Lessons From the Low Countries

Suleyman's Legend, Margret Short

Michiel Comans, Calligrapher Artist by Michiel van Musscher was the inspiration for Suleyman's Legend.

I've always been fascinated by the Dutch painters and was thrilled to find out about Margret Short, an artist who recently committed to an incredible project called Lessons from the Low Countries.

She selected 11 paintings from the Rembrandt and the Golden Age of Dutch Art Exhibit and did an in-depth analysis of the colour palette of each one. Margret did 11 paintings in her own style based on the colour palettes of the selected master paintings. Her palette was limited to the pigments used in the 17th century and were hand ground from powdered pigments such as genuine lapis lazuli and vermilion and turned into paint after a fairly laborious process. The project required a huge amount of research and experimentation and I'm quite in awe of her ability to tackle such an incredible task.

Even though even though my own work is more contemporary I can't get enough of the Dutch masters and have been deeply inpspired by them, by people like Margret too.


18 x 18
Oil on Canvas

Can't get enough of that leopard print! I think pattern as subject matter is something that I'll return to again and again. Not only do I enjoy the whimical spots but I'm finding that it's a very useful exercise to explore the same thing numerous times in different ways. This time I experimented with the palette knife making some nice thick textures in the foreground.

Sunday, September 16, 2007

Peach Luster on Leopard

18 x18
Oil on Canvas

Pairing this vintage Peach Luster tea cup with a leopard print fabric was just sheer fun! Patterns and interesting prints have long been part of my illustraton work but I have yet to use them as frequently in my oil paintings. Pattern as subject matter has been on my mind for a while and as I'd recently finished the wild cat print boot I was in the mood for more of the same. I'd been wanting to paint this teacup's fascinating, shimmery surface ever since I bought it and wanted to do the leopard print too so it seemed a good time to get them together.

The reflections in this tea cup kind of reminds me of Neil Hollingsworth paintings in which he paints reflected surfaces so admirably. I bow to you Neil.

Friday, September 7, 2007

Not Made For Walking

Not Made For Walking
8 x 10
Oil on Canvas

These boots weren't made for walking in all day but in reality they are surprisingly comfortable. I bought them in a small village in Tuscany at the urging of a friend who insisted I go into the shoe store. I resisted thinking I had more shoes than I needed but finally gave in. I walked in and there they were right in front of me in all their supple, leathery, luxurious smelling glory. There was no doubt that they were coming home with me. I might just do a big painting of these.

This was another great exercise in painting quickly and decisively. It does me good to do this.

Summer's End

Fern Study
8 x 10
Oil on Canvas

9 x 12
Oil on Canvas

Fern Study was done on the porch in the shade on a blistering hot 31 degree day.
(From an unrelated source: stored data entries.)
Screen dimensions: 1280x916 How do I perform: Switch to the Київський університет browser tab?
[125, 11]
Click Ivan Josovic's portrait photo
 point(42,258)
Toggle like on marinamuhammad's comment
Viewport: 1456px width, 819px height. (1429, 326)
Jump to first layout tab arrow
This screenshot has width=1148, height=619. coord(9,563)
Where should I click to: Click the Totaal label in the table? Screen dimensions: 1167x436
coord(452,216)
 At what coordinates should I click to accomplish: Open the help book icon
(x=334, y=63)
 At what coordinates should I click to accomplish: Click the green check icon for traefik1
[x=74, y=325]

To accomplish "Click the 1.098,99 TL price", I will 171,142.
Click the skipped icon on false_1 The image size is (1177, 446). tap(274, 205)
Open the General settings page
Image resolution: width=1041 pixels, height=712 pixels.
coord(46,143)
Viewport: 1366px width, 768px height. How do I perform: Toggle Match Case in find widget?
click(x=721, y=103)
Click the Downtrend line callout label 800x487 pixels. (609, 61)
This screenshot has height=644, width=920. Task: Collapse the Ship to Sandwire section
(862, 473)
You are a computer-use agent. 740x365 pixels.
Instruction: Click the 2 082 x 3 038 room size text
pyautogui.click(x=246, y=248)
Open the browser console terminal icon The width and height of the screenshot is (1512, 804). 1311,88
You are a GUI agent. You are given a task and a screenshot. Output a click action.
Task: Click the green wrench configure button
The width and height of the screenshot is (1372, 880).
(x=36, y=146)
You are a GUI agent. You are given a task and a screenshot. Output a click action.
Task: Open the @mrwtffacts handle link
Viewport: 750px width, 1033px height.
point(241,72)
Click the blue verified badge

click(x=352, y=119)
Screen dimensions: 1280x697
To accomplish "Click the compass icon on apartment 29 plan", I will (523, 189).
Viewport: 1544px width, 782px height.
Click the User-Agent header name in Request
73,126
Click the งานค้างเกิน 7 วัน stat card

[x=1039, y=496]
This quick study had an imposed time limit in which I had to be selective about what items would be in the background and foreground and how much of the fern I would actually paint. A fantastic exercise in being decisive. Painting loosely like this isn't about being messy or careless with the brush it's as much about control and careful planning as is a tighter painting.

Tipsy was painted in the studio but with no time limit. Careful planning was also done here to create a fun shape which the pear provided with it's elongated body. Playing on that shape with the tilted Chinese teacups made this whimsical piece great fun to do.

Summer is pretty much over and fall is on our doorsteps. The task of cleaning up the garden and putting the plants to bed is about to start. I wonder what fall views will inspire new paintings this September?

Thanks for all your wonderfully encouraging comments over the past year. It's so rewarding to hear that people, are indeed, touched by art.